Stored items

--- --- ---

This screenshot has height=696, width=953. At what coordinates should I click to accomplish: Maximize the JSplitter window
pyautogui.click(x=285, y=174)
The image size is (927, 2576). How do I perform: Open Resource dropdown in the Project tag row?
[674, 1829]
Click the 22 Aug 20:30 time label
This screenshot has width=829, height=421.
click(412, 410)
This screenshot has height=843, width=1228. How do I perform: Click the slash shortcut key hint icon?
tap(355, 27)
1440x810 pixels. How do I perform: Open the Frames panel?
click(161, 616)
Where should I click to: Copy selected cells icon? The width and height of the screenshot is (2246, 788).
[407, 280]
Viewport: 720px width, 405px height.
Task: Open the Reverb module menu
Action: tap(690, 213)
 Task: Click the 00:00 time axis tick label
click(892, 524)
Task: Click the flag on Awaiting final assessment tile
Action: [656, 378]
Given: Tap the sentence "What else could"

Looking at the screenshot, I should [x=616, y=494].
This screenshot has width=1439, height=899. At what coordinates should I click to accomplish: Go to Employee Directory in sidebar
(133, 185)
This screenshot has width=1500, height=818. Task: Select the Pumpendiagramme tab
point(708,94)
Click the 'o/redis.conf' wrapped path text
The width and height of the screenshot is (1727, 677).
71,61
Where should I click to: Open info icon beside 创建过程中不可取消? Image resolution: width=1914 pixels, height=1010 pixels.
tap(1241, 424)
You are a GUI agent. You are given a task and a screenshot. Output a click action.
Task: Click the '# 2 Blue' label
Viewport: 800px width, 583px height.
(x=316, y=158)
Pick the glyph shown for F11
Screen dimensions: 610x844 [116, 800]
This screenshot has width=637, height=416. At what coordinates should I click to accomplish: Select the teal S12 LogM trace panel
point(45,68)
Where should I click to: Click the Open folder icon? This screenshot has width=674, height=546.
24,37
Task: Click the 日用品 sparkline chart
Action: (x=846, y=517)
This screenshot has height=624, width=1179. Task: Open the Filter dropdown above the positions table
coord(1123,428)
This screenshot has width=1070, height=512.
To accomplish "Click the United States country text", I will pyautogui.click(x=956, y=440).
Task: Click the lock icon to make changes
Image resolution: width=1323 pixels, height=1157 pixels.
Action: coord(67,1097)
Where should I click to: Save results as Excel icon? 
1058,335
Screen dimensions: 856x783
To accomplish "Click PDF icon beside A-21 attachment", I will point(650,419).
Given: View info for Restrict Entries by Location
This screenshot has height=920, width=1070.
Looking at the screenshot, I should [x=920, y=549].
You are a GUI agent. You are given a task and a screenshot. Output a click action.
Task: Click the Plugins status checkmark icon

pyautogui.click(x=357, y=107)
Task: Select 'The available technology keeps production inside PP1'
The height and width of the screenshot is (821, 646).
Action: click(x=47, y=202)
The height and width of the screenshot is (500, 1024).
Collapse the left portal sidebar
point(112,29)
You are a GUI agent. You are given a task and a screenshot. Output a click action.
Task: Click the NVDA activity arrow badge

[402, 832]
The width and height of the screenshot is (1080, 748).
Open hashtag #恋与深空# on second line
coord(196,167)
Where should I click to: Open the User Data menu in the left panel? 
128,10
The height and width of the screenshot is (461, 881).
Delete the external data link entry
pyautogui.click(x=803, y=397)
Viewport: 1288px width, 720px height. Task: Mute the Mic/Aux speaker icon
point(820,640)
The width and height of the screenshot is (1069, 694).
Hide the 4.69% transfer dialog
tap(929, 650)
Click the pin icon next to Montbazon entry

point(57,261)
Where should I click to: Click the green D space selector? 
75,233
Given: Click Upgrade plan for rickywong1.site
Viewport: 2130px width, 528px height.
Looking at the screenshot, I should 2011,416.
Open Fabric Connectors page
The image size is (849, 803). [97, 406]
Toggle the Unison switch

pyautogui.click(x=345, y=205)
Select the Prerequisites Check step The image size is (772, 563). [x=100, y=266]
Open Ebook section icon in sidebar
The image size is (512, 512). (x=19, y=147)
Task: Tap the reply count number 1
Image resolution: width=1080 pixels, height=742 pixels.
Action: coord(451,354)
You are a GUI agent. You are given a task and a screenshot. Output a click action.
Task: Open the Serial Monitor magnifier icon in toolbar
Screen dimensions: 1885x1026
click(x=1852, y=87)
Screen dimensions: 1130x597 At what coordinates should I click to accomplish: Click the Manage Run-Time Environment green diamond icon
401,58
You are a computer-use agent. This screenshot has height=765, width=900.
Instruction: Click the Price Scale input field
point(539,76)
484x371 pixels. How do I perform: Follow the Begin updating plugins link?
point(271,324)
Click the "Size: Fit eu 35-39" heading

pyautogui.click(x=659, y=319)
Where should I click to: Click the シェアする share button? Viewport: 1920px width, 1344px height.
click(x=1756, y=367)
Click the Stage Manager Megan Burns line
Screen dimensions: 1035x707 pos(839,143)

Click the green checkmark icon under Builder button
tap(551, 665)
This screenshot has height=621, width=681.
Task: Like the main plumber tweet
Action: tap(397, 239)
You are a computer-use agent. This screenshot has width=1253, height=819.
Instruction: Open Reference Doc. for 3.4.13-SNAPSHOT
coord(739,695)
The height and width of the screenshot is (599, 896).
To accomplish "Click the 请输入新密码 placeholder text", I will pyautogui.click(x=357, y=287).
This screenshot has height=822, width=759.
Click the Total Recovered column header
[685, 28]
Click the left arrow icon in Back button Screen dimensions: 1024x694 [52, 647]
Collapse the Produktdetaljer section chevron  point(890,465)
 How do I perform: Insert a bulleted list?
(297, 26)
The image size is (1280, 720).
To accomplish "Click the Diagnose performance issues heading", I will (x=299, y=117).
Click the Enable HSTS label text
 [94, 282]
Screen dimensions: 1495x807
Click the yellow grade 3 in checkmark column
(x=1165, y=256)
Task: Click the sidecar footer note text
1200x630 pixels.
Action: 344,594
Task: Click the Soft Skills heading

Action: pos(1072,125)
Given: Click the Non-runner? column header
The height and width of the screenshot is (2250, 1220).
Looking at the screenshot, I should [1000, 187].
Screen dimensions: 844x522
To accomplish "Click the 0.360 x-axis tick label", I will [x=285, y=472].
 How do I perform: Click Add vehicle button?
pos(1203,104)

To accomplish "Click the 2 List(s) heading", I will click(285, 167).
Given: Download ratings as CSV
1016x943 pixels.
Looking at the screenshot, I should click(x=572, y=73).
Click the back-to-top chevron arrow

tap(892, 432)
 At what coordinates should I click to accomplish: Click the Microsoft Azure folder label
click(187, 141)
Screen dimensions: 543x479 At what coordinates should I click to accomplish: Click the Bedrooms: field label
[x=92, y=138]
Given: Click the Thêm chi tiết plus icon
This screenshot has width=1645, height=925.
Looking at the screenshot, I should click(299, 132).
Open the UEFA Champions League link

--- --- ---

Requirement:
Copy exactly the line that contains "1016x943 pixels." and every line after it through the end of the entries, with nothing added.

Response area:
1016x943 pixels.
Looking at the screenshot, I should click(x=572, y=73).
Click the back-to-top chevron arrow

tap(892, 432)
 At what coordinates should I click to accomplish: Click the Microsoft Azure folder label
click(187, 141)
Screen dimensions: 543x479 At what coordinates should I click to accomplish: Click the Bedrooms: field label
[x=92, y=138]
Given: Click the Thêm chi tiết plus icon
This screenshot has width=1645, height=925.
Looking at the screenshot, I should click(299, 132).
Open the UEFA Champions League link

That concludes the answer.